**Quellenauszug**
^^^^

Die Innenstadt von Florianópolis ist in diesen Tagen mit Menschen gefüllt, die nicht Samba tanzen und feiern, sondern protestieren. Und zwar erneut gegen die Erhöhung der Preise im ÖPNV, deren Einführung die Unternehmen schon für 2013 planten. Damals mussten sie allerdings ihre Pläne wieder begraben.

Die Widerstandsbewegung, die vor zwei Jahren durch kleine, vom MPL, „Movimento Passe Livre“ (Bewegung für kostenlosen Nahverkehr) organisierte Demonstrationen anfing, wuchs innerhalb weniger Wochen zu einer mächtigen Protestbewegung heran, und zwang nicht nur zu einem Rückzug der Ticketpreiserhöhung, sondern stellte weitere Forderungen. Die Brasilianer, die zu Hunderttausenden auf der Straße protestierten, verlangten unter anderem mehr Geld für die Schulen und Krankenhäuser statt für die Fußball-Weltmeisterschaft und mehr Transparenz in der Politik gegenüber den Korruptionsskandalen, die häufig Schlagzeilen machen.

Die jetzige Erhöhung wird in den meisten Städten in der Ferienperiode, zwischen Dezember und Januar, eingeführt. Auch in anderen Branchen werden in dieser Zeit die Preise für Dienstleistungen und Güter neu bestimmt. Die ÖPNV-Unternehmer begründen ihre Preiserhöhungen mit der allgemeinen Erhöhung der Betriebskosten, wie Sprit-Kosten oder der Arbeitskraft.

^^^^

**Datenzeilen**
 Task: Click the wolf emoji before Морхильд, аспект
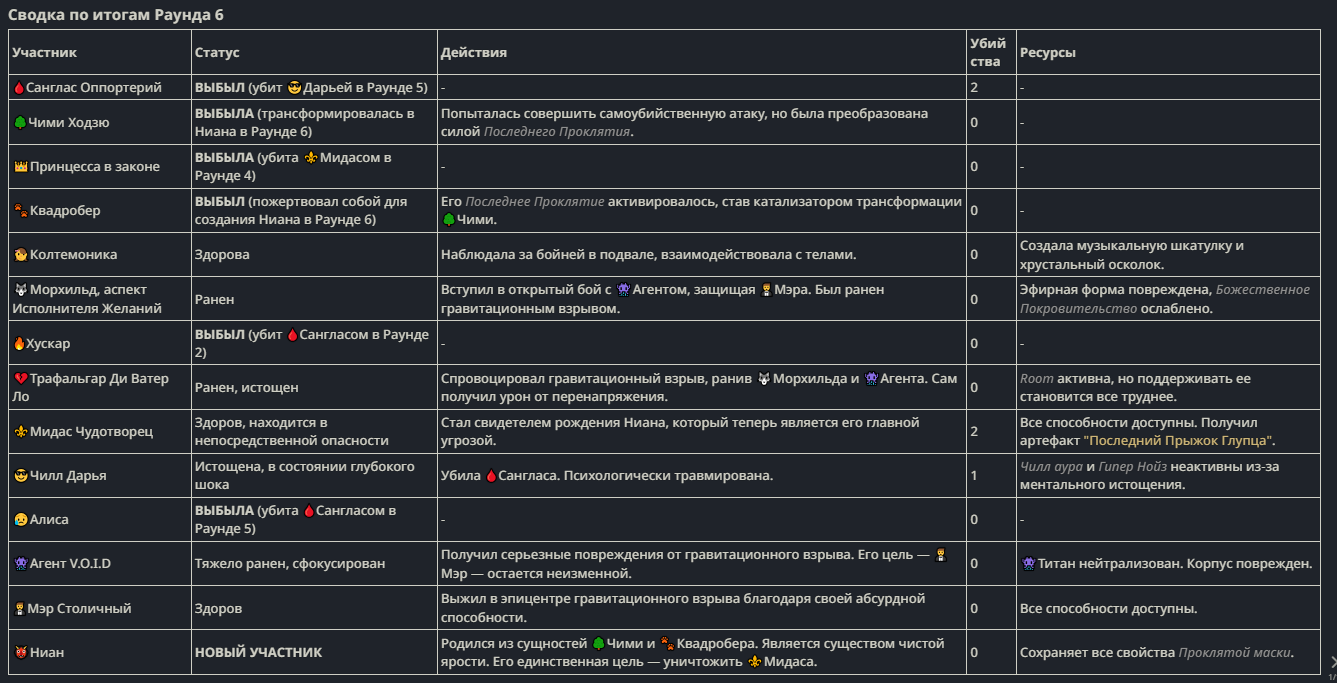20,290
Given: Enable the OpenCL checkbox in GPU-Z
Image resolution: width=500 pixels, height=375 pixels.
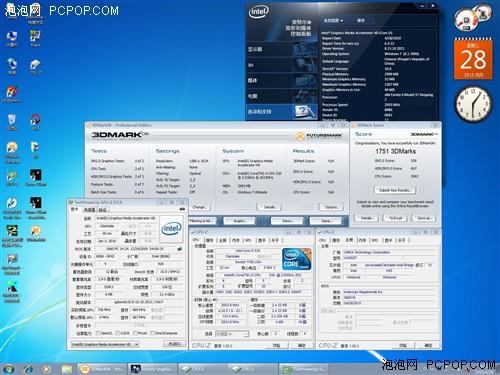Looking at the screenshot, I should click(x=98, y=333).
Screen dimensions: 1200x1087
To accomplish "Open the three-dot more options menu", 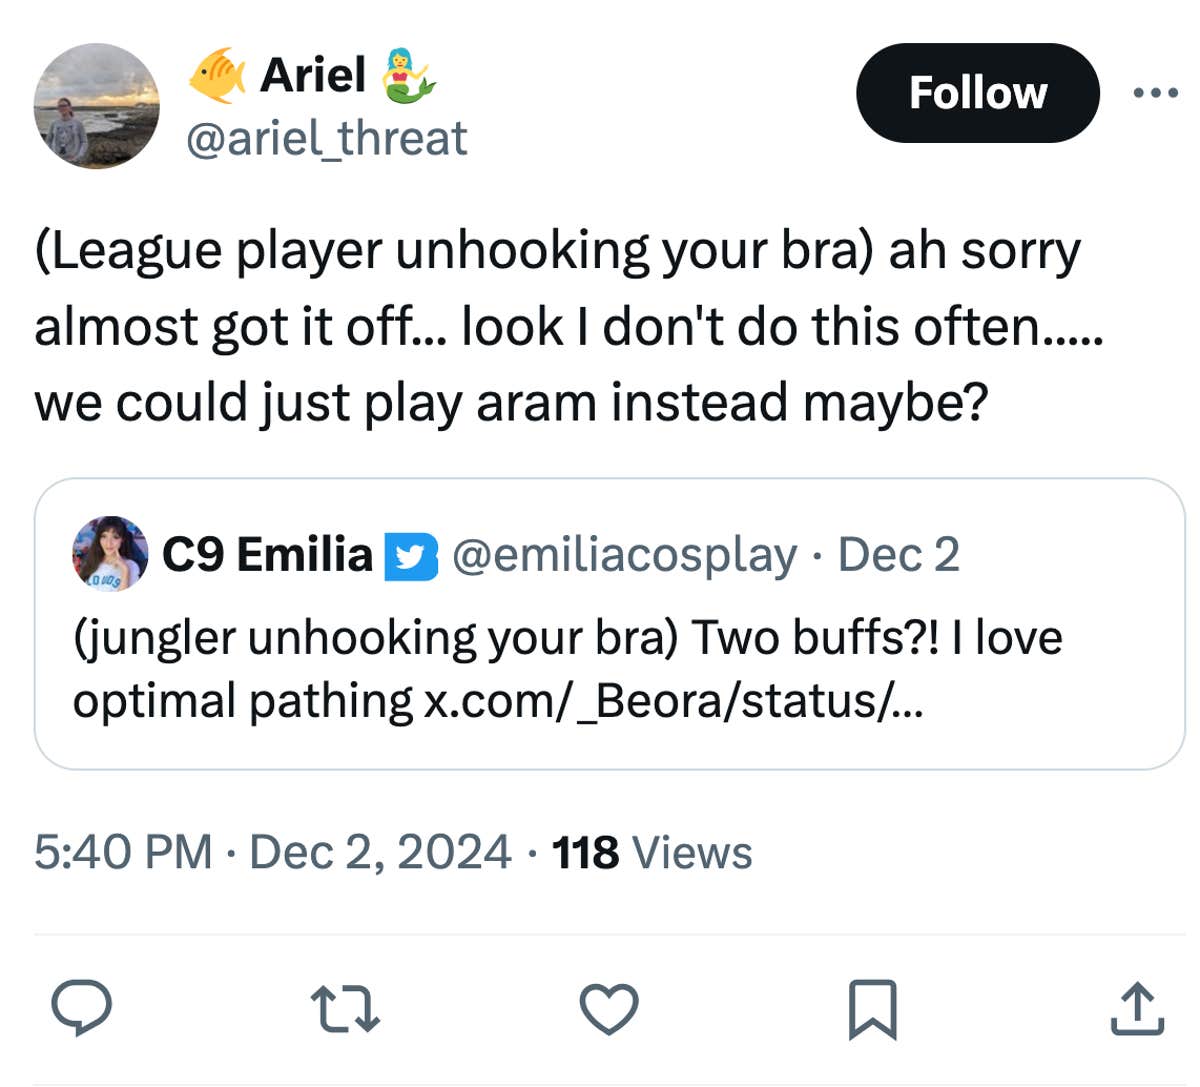I will [1156, 93].
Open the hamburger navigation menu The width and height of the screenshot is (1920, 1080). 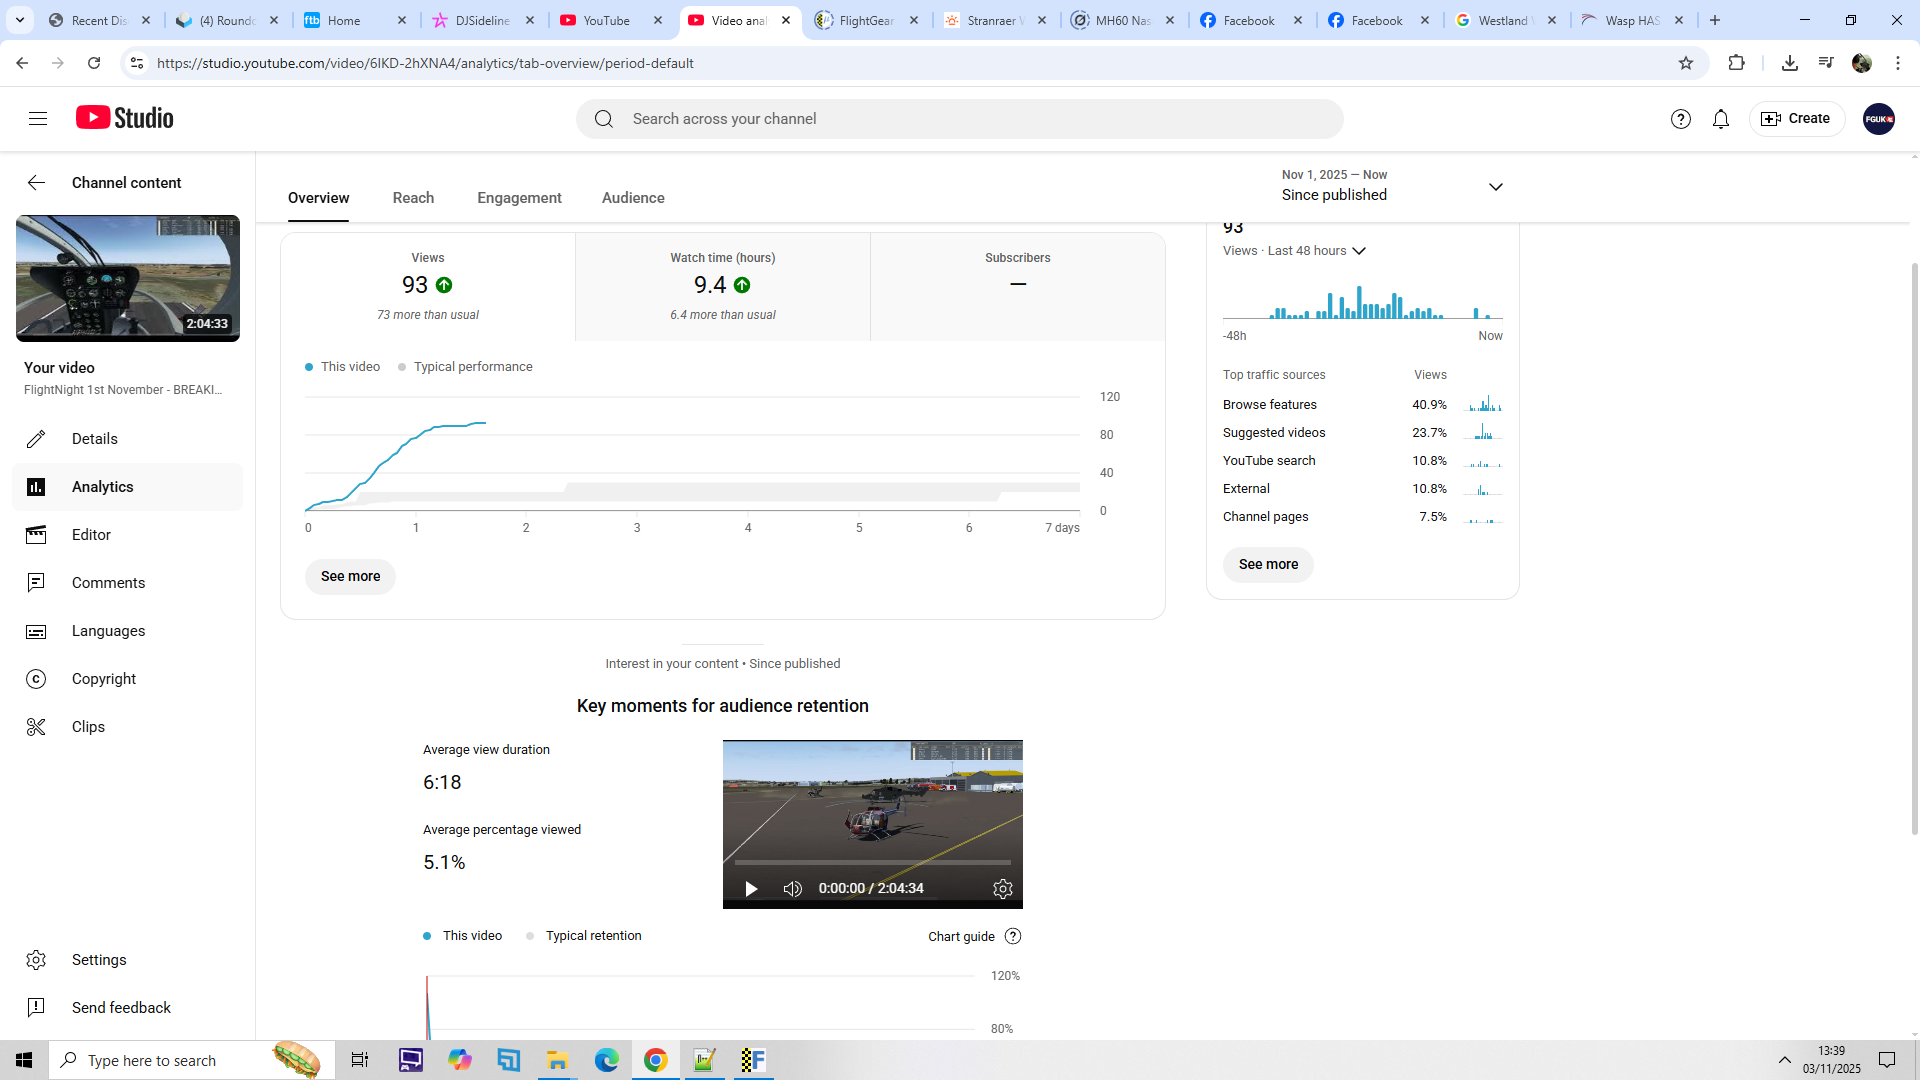point(38,119)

^^^^

**Aufgabe A**
Fassen Sie den Absatz im Quellenauszug, der mit „Die jetzige Erhöhung wird“ beginnt, als knappe Stichpunktliste zusammen und behalten Sie dabei seine wesentlichen Fakten bei.
**Aufgabe B**
Übersetzen Sie den folgenden Satz aus dem Quellenauszug ins Englische: „Auch in anderen Branchen werden in dieser Zeit die Preise für Dienstleistungen und Güter neu bestimmt.“
**Aufgabe C**
Knüpfen Sie an den letzten Satz des Textes über die Proteste gegen die Fahrpreiserhöhung in Florianópolis an und führen Sie ihn mit einem weiteren Absatz fort.

**Schriftliche Antwort A**
- Die aktuelle Erhöhung tritt in den meisten Städten während der Ferienzeit zwischen Dezember und Januar in Kraft.
- In diesem Zeitraum werden auch in anderen Branchen die Preise für Dienstleistungen und Güter neu festgelegt.
- Die ÖPNV-Unternehmer begründen die Erhöhung mit allgemein gestiegenen Betriebskosten, etwa für Sprit oder Arbeitskraft.

**Schriftliche Antwort B**
In other industries, too, prices for services and goods are reset during this period.

**Schriftliche Antwort C**
Demgegenüber wird dennoch eingewendet, die eingeführten Erhöhungen im ÖPNV seien in vielen Städten doppelt so hoch wie die Inflation. In Rio zum Beispiel wird das Einzelticket auf 13 Prozent erhöht und kostet ab sofort 3,40 Reais, knapp 1,20 Euro. Noch mehr als in Rio müssen die Verbraucher in São Paulo für Bus und Bahn bezahlen. In der größten Stadt Brasiliens, wo die Polizei mit Tränengas und Gummigeschossen gegen die Demonstranten bei den letzten Protesten im Januar vorging, muss ein Arbeiter, der einen Mindestlohn verdient und am Tag zwei ÖNPV-Verbindungen nutzt, fast 30 Prozent seines Einkommens allein für öffentliche Transportmittel ausgeben.

Düstere Prognosen für das neue Jahr: Stagnierendes Wachstum und Erhöhung der Lebenshaltungskosten

Wie Alexandra Peixoto, 40, geht es vielen, die bei den jetzigen Demonstrationen teilnehmen, nicht nur um die Preiserhöhung des öffentlichen Verkehrs. Sie teilt die Hauptforderung des MPL nach dem Recht einer kostenlosen Nutzung des Nahverkehrs und nach einer Verstaatlichung des Verkehrsbetriebes. Im Moment befinden sich die Demonstranten allerdings in der Defensive. Auch in anderen Bereichen, etwa beim Strom und beim Sprit, müssen die Brasilianer mit steigenden Preisen rechnen.

Der Mindestlohn, wovon circa 40 Prozent der Bevölkerung leben muss und der zurzeit bei umgerechnet etwas mehr als 250 Euro liegt, wird von der Inflation gefressen. Fast die Hälfte davon wird bei vielen allein für die dringendsten Lebensmittel ausgegeben. Preiserhöhungen in den Bereichen Nahrungsmittel und Wohnungswesen bedeuten ebenfalls eine schwere Belastung im Haushalt.

Aber nicht nur vor der kontinuierlich wachsenden Verteuerung des Lebens, sondern auch vor der steigenden Zahl an Kündigungen müssen die Brasilianer im Jahr 2015 bangen.

Denn die Wirtschaftskrise trifft Brasilien schwer. Während das Land im Jahr 2010 7,5 Prozent Wirtschaftswachstum erreichte und damals als vielversprechendes Schwellenland gefeiert wurde, liegen die Einschätzungen des Internationalen Währungsfonds (IWF) für dieses Jahr bei bescheidenen 0,3 Prozent, und damit noch unter dem Wert von 2014.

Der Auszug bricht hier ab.